France

«Suicide du Parlement» : la prolongation de l'état d'urgence sanitaire critiquée par l'opposition

La prolongation de l'état d'urgence sanitaire a de nouveau été prolongée le 9 février jusqu'au le 1er juin prochain. L'opposition dénonce unanimement une situation d'exception permanente.

Adopté à 278 votes pour, 193 contre et 13 abstentions, la prolongation de l'état d'urgence sanitaire jusqu'en juin prochain a suscité un tollé au sein de nombreux parlementaires issus de l'opposition qui dénoncent une «banalisation» de ce régime particulier.

L'urgence sanitaire a été en vigueur du 23 mars au 10 juillet 2020, puis une nouvelle fois instaurée le 17 octobre. Le Parlement l'a prorogée une première fois jusqu'au 16 février, puis le 9 février jusqu'au 1er juin.

«On a eu l'habitude de l'état d'urgence pour des questions de terrorisme qui ont été inscrites directement dans la loi, finalement on a un état d'urgence permanent et pour nous, c'est extrêmement problématique parce que c'est liberticide et que surtout ça donne les pleins pouvoirs à l'exécutif», a déclaré notamment la députée insoumise Mathilde Panot auprès de RT France. 

«Un homme seul décide de mesures privative de liberté. Ce n'est pas un état d'urgence sanitaire par hasard. On oblige les gens à rentrer chez eux à 18H et ce n'est pas ratifié par le Parlement [...]. C'est un suicide du Parlement, les Français vont juger», a averti de son côté Nicolas Dupont-Aignan au micro de RT France. 

Des critiques ont aussi été fusées du côté de Les Républicains. Le gouvernement «ne doit pas nous entraîner dans des tunnels où le Parlement ne peut se réunir et évaluer l'action publique», a fait valoir le député LR Philippe Gosselin. Le Sénat dominé par la droite avait donné son accord, en première lecture, pour une prorogation jusqu'au 3 mai... et prévu un vote du Parlement au bout d'un mois en cas de reconfinement, en vain.

«Plutôt qu’une prolongation jusqu’au mois de juin, on aurait pu par exemple, imaginer une clause de revoyure mensuelle en fonction de la situation épidémique sur le terrain», a estimé sur Twitter le député LR Fabrice Brun ayant voté contre le texte.

«Ce texte donne des pouvoirs exorbitants et sans contrôle au gouvernement ! », a déclaré pour sa part sur Twitter le député Rassemblement national Ludovic Pajot qui a voté contre le texte. 

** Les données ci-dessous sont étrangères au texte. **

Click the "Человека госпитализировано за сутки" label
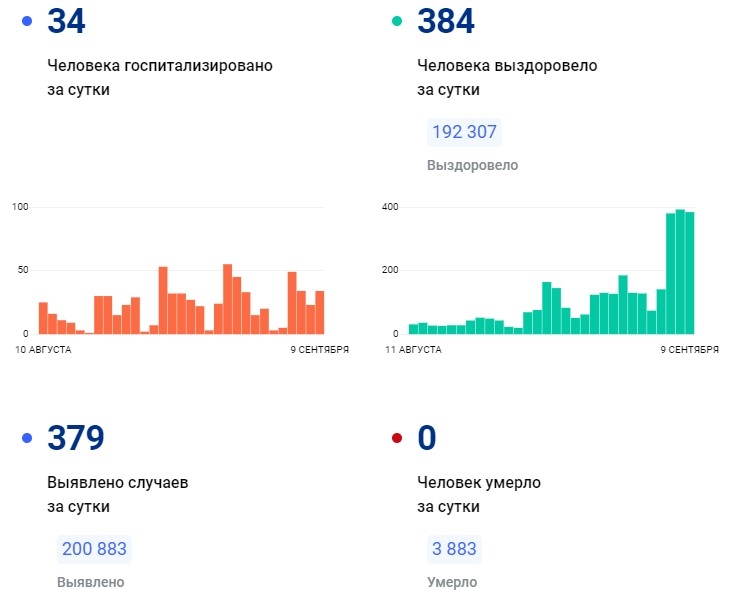This screenshot has height=590, width=747. click(x=159, y=77)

Des critiques émergent également chez les alliés de la majorité 

De l'autre bord de l'Hémicycle, le communiste Stéphane Peu s'est déclaré «inquiet de l'accoutumance du gouvernement au régime dérogatoire à l'Etat de droit», dans lequel «la France se sera trouvée le plus clair de son temps depuis 2015» avec alors l'état d'urgence post-attentats.

Les critiques se sont même faites ressentir chez les alliés de la majorité : «Nous ne pouvons pas donner tous les trois ou quatre mois de chèque en blanc au gouvernement», a déclaré Olivier Becht, patron du groupe allié Agir, qui ne voit pas la France «traverser toute l'année 2021 uniquement avec des mesures de confinement, de déconfinement, de reconfinement ou de couvre-feu». 

Le ministre de la Santé Olivier Véran a déclaré pour sa part comprendre la «lassitude» face à cet état d'urgence qui dure, mais a aussi jugé la date du premier juin «cohérente au regard de la dynamique de l'épidémie», le temps que «la campagne de vaccination produise pleinement ses effets».